I like to think I give my children enough space to get dirty, run wild, and enjoy their childhoods. I know that kids and dirt are supposed to go together.

Yes, I make them hold my hand in parking lots and frequently yell things like, “be careful”, “please be safe,” and “FOR THE LOVE OF GOD, GET DOWN FROM THERE”, but much of the time, I exercise restraint. As a mom, I feel that my role is to keep them safe within reason – to let them fall and learn, but not crash completely – and most of the time, I do an okay job.

My kids are four and six years old, and while I feel compelled to helicopter them sometimes, I try not to hover over them with a roll of bubble wrap. Kids and dirt are supposed to go together!

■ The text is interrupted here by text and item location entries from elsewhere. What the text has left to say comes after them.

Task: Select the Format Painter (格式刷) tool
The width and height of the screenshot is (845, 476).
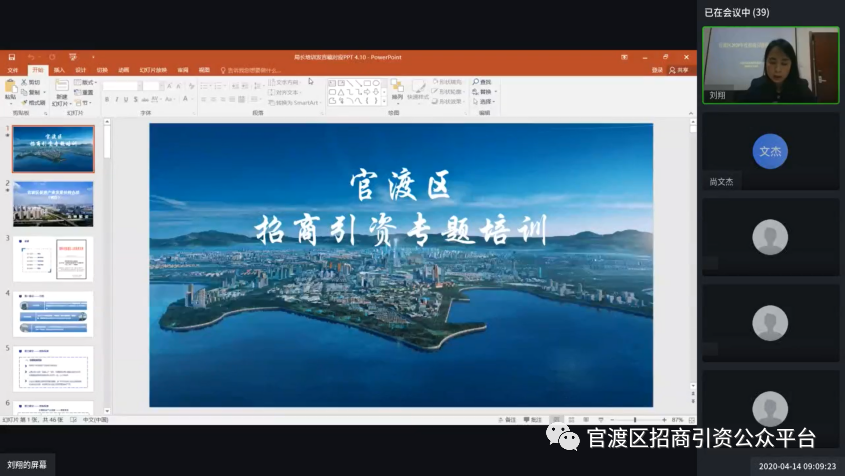Action: click(x=33, y=102)
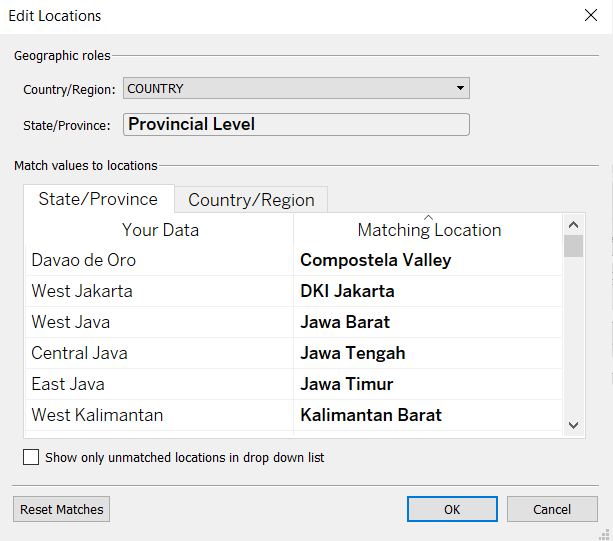The image size is (613, 541).
Task: Switch to the State/Province tab
Action: (98, 199)
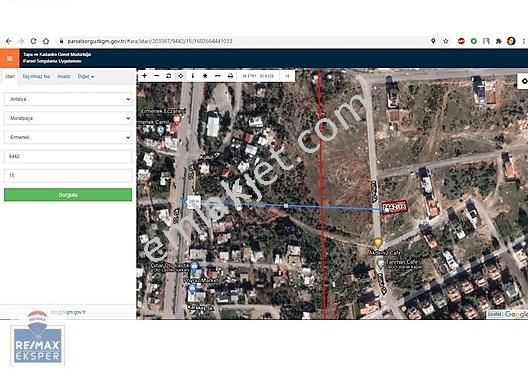The width and height of the screenshot is (528, 376).
Task: Open the map layers control at right edge
Action: pos(523,81)
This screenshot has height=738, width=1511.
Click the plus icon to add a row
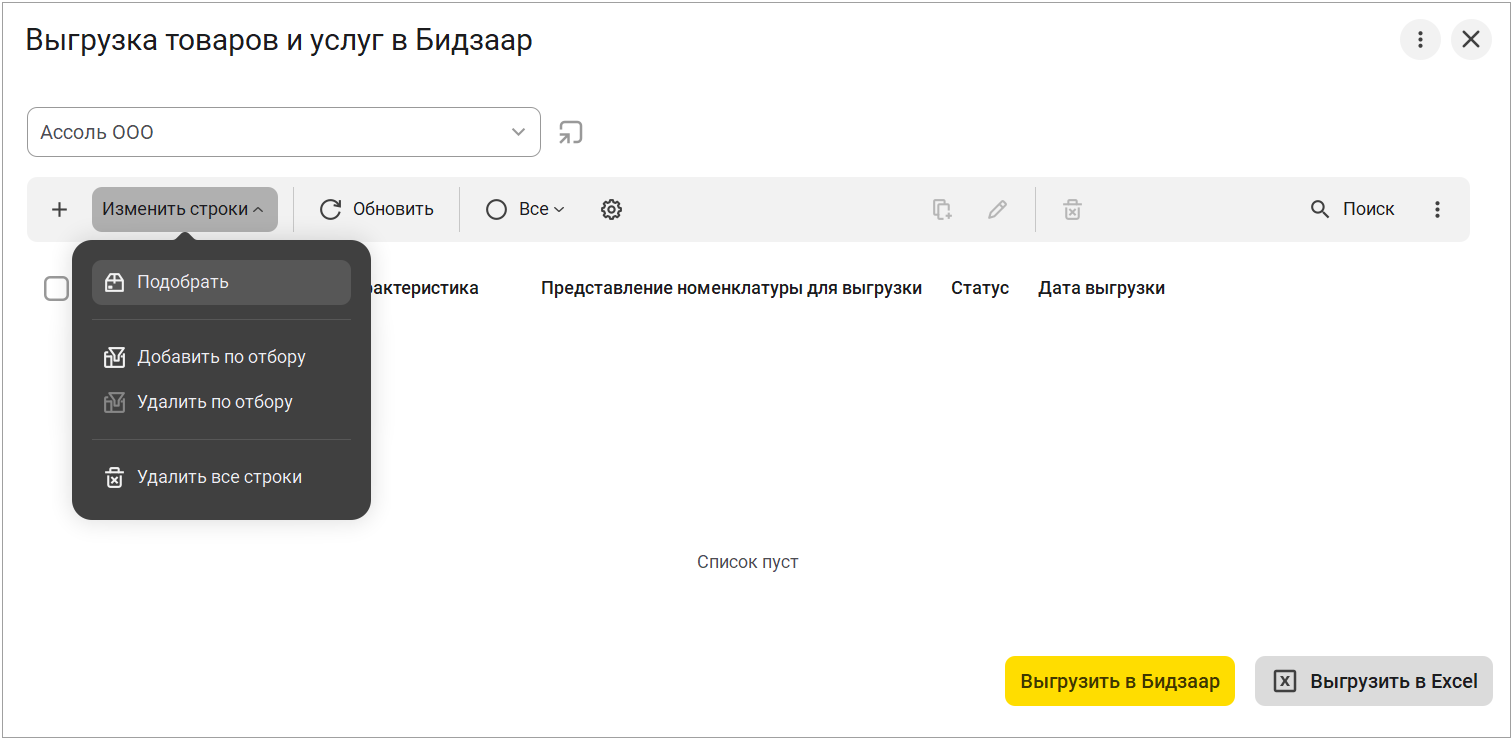pos(60,210)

I let them hang upside-down from the monkey bars, climb to the top of the rope spider web at the playground, and generally toss their bodies around with reckless abandon. My son is generally covered in bumps and scratches that he has earned at recess, and my daughter’s shins are perpetually black and blue. They start each day clean and neatly groomed, and end it mud-stained, sweaty, and bruised. Their hair is usually a tangled mess with streaks of food and paint in it, and occasionally, one of them will casually mention that they’re bleeding. It’s rarely serious, but still – blood should stay in your body, ideally.

My kids are wild at heart.

When we go hiking, they pick up bugs and toads while I take a lot of deep breaths and remain in a perpetual state of cringing. They’re bold, fearless, and sort of gross. It’s the magic that childhood should be made of, but essentially, they are feral children. I am forever amazed by and terrified of their choices. They would have loved being raised in the ‘80s.

Despite their shared propensity for dirt and chaos, my daughter seems to know her physical limits. She’ll climb to the top of a structure but not jump from it. She understands that diving headfirst into a sandbox would be painful, and therefore avoids such things. My son, however, has no such internal monitor telling him to stop. He might acknowledge that falling out of a tall tree would hurt, but it would never occur to him that HE could fall out of the tree. He’s invincible in his own mind, and as his mother, it’s horrifying. When I look into our future, I see broken bones and stitches. More stitches, to put it more accurately.

Yes, my sweet four year old boy has been stitched up twice – both times on his tiny, handsome face and both times before age three. The first time, he flew off a wheeled toy and went head-first into the metal track of our sliding glass doors. The second time, he climbed carefully out of his crib at 3:00 a.m., lowered himself safely to the floor, and immediately ran head-first into his toy box.

For the record, the ER is not a fun place to take a toddler at 3:00 a.m.

So far, the monkey bars and rocky hiking trails haven’t notably injured my children – that honour goes to the toy box and our boring old door. I guess if I decide to bubble wrap them anywhere, it should be in my own house, where most of their injuries happen.

The worst thing that has come out of their adventures in the wild and on the playground has been mosquito bites – hardly a problem when you compare it to glued-up wounds and goose eggs on foreheads.

So I’ll keep on cringing and shouting out warnings as they hurl themselves around the playground, but I’ll also let them run wild and be kids. Kids and dirt are supposed to go together!

My fingers are crossed for no more stitches and a life without broken bones, but I can handle the skinned knees and banged up shins. Their childhoods will be fun and carefree because later, their lives won’t be. They’ll learn to fall and they’ll learn to pick themselves back up, and eventually, they’ll both know when to be gentle with themselves.

Until then, I’ve got a first aid kit in my car.